- EXTRACTED TEXT:
==================================================

Collaboration aims to accelerate next generation treatments in cancer, gastrointestinal diseases, and neurological disorders

SEATTLE — Feb. 21, 2018 — A new research alliance between Fred Hutchinson Cancer Research Center, the University of Washington and Takeda Pharmaceutical Company Ltd. aims to accelerate drug discovery in diseases with widespread need for novel treatments or cures, including cancer, gastrointestinal diseases, and neurological disorders.

The alliance, called The Seattle Partnership for Research on Innovative Therapies, or SPRInT, is intended to take biological targets that show early promise in the lab and accelerate them toward clinical applications.

“Takeda seeks to collaborate with the best scientists around the globe to deliver innovative treatments for patients across our three core therapeutic areas of GI, neuroscience and oncology,” said Dr. Steve Hitchcock, head of research at Takeda. “We are excited to partner with Fred Hutchinson Cancer Research Center and the University of Washington, and leverage our collective capabilities to accelerate the discovery of scientific breakthroughs in the lab and deliver them to patients.”

The exchange will allow researchers at Fred Hutch and UW to collaborate with an industry partner to take promising biological targets associated with disease to the next step to develop candidate drugs into potential treatments for patients.

“Our partnership with Takeda is designed to allow each of us to bring our best skills sets together to accelerate development of the next generation of cancer cures,” said Dr. Gary Gilliland, president and director of Fred Hutch. “We have a range of innovative programs in our pipeline, and our scientists are eager to move their work from the proof-of-principle stage and toward treatments to help patients.”

It takes at least a decade for a new medicine to evolve from a finding in a research lab through clinical trials and approval as a treatment by the U.S. Food and Drug Administration. The new alliance with Takeda will expedite the development process by bringing the company’s scientists into closer collaboration with researchers at the Hutch and UW.

==================================================

- EXERCISE TASKS:
A. Answer these questions about the article on the Seattle drug research alliance:
(i) Which three organizations formed the alliance?
(ii) What is the full name behind the short form SPRInT?
(iii) How long does it take, at minimum, for a new medicine to go from a lab finding to approval by the U.S. Food and Drug Administration?
B. Carry on with the article on the Seattle drug research alliance, starting right after its last sentence.
The rows have nothing to do with the text.

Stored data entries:

==================================================

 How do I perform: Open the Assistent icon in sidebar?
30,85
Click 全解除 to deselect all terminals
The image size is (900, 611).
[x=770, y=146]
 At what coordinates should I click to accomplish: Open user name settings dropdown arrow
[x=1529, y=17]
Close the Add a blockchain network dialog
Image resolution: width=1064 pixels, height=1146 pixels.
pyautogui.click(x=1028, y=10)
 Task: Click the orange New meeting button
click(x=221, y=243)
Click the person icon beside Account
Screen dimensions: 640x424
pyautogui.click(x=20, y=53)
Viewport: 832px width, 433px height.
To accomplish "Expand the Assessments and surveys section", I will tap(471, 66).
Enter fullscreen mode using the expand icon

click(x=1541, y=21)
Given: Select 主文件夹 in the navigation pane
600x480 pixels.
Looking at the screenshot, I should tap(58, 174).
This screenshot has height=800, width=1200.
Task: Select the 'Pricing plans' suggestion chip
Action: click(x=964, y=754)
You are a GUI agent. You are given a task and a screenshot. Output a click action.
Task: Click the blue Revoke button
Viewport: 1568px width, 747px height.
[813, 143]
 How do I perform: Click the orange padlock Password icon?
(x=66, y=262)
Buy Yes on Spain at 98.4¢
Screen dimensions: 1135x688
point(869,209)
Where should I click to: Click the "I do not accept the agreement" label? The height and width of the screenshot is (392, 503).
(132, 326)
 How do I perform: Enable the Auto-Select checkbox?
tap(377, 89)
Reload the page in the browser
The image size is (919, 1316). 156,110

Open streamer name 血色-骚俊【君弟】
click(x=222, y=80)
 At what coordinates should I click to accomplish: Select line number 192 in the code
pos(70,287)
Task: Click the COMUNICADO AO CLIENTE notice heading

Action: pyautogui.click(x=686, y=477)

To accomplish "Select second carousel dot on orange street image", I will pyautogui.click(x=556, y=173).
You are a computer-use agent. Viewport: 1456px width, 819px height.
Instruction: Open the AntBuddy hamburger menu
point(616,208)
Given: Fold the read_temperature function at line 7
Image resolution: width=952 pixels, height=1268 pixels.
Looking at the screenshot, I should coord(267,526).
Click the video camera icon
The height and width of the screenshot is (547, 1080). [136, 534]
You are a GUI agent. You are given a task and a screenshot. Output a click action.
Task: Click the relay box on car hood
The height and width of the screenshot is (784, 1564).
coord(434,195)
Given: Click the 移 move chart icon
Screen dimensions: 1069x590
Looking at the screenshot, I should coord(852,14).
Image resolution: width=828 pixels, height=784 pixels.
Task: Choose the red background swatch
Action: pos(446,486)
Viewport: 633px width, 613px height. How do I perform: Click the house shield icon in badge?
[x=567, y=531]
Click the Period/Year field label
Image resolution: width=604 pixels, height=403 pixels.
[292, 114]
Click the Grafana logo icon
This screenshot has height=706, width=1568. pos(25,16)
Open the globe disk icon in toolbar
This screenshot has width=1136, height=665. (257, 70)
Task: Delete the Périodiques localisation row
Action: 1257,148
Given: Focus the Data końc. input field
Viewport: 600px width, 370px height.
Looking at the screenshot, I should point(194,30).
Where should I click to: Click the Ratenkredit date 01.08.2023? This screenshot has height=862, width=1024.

==================================================

- ANSWERS FOR THE TASKS:
A.
(i) Fred Hutchinson Cancer Research Center, the University of Washington and Takeda Pharmaceutical Company Ltd.
(ii) The Seattle Partnership for Research on Innovative Therapies
(iii) At least a decade

B.
“In addition to our long-standing collaboration with Fred Hutch in the area of cancer research, UW faculty are at the forefront of basic science research aimed at improving therapeutic opportunities for patients suffering from debilitating central nervous system and GI disorders,” said Dr. John Slattery, UW Medicine vice dean for research and graduate education. “This collaboration will help move this research forward.”

The agreement allows Fred Hutch and UW Medicine scientists access to Takeda’s drug discovery capabilities, such as expertise in commercial-grade research and development planning.

A joint research committee comprised of Takeda, Fred Hutch and UW leadership representatives will select several ongoing research projects to be supported over the 3-year agreement. The alliance can be renewed after the first three years.


Molly McElroy
206.667.6651 (desk)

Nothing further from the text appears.